Laurie: Improving SSL certificate security
Laurie: Improving SSL certificate security
Posted Apr 9, 2011 23:20 UTC (Sat) by djao (guest, #4263)In reply to: Laurie: Improving SSL certificate security by dmag
Parent article: Laurie: Improving SSL certificate security
I propose to do what SSH does, except that (unlike SSH) the system should not prompt on first key use.
Your system is not quite the same as what I propose, since your system depends on asking the user to explicitly set trust levels. Your system is analogous to PGP/GnuPG. Well, PGP/GnuPG is a failure in the marketplace. Most of our email is still unencrypted. Contrast this with SSH, which has succeeded in eliminating telnet -- most remote logins are encrypted.

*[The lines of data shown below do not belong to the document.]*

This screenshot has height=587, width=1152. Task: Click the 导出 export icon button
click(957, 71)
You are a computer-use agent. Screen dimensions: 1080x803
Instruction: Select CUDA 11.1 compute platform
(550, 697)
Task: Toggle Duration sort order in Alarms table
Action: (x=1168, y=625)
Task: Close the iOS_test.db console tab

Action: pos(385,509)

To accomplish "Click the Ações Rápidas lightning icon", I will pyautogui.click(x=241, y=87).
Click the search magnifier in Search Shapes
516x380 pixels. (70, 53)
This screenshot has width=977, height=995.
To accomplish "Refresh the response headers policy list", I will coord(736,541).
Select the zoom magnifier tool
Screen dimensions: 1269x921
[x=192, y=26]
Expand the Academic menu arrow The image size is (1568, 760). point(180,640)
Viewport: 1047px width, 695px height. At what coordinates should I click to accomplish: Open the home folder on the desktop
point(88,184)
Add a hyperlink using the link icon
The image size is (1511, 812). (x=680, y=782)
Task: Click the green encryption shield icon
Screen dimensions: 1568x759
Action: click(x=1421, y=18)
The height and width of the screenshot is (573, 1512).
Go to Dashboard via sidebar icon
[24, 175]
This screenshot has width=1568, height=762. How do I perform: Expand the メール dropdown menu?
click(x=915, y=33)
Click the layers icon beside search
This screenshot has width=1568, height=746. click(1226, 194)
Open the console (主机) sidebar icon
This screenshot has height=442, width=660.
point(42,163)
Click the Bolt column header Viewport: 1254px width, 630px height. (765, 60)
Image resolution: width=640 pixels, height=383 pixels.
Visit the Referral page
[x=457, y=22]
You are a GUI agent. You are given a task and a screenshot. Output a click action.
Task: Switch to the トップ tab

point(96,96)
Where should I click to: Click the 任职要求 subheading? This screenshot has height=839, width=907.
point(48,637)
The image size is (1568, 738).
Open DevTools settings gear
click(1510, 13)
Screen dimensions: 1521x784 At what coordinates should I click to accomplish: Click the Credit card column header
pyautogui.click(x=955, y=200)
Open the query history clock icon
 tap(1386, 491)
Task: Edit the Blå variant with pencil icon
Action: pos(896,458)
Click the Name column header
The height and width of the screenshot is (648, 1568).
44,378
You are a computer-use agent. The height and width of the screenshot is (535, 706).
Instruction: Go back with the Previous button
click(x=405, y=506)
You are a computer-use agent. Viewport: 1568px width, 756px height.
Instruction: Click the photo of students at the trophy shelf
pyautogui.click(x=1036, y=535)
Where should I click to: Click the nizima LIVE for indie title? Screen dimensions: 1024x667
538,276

SSH is the only cryptographic protocol in human history that has achieved marketplace dominance over its corresponding unencrypted version. We should pay attention to the things that SSH does right.
In the SSH system, trust levels, by default, are determined by one and only one question: "Is this key the same as the key that I was given before?" Advanced users can do things differently, by manually editing the known_hosts file, but the default mode of operation is what I described.
Your proposal requires user training to interpret trust levels. Your proposal requires user action to set trust levels. Based on all available evidence so far, any cryptographic protocol that requires even minimal user participation will not succeed, in the sense above (namely, it will not completely eliminate the corresponding unsecured protocol). A security program needs to have safe, usable, automatic defaults. It is worth compromising some security in order to increase usability or decrease the amount of user input. Advanced users will figure out how to recapture the lost security, so they lose nothing. Unskilled users gain the ability to use the program, and thus even with the compromise are more secure than they were before; without safe, automatic defaults, unskilled users would have no security.
A web of trust is terrible in practice. PKI is terrible in practice. These concepts should be optional elements of the standard, for advanced users to deploy if they wish. The default behavior for novice users must be, and can only be: 1. On first use, cache the key and trust it. 2. Trust all previously cached keys. 3. Hard stop when encountering untrusted keys.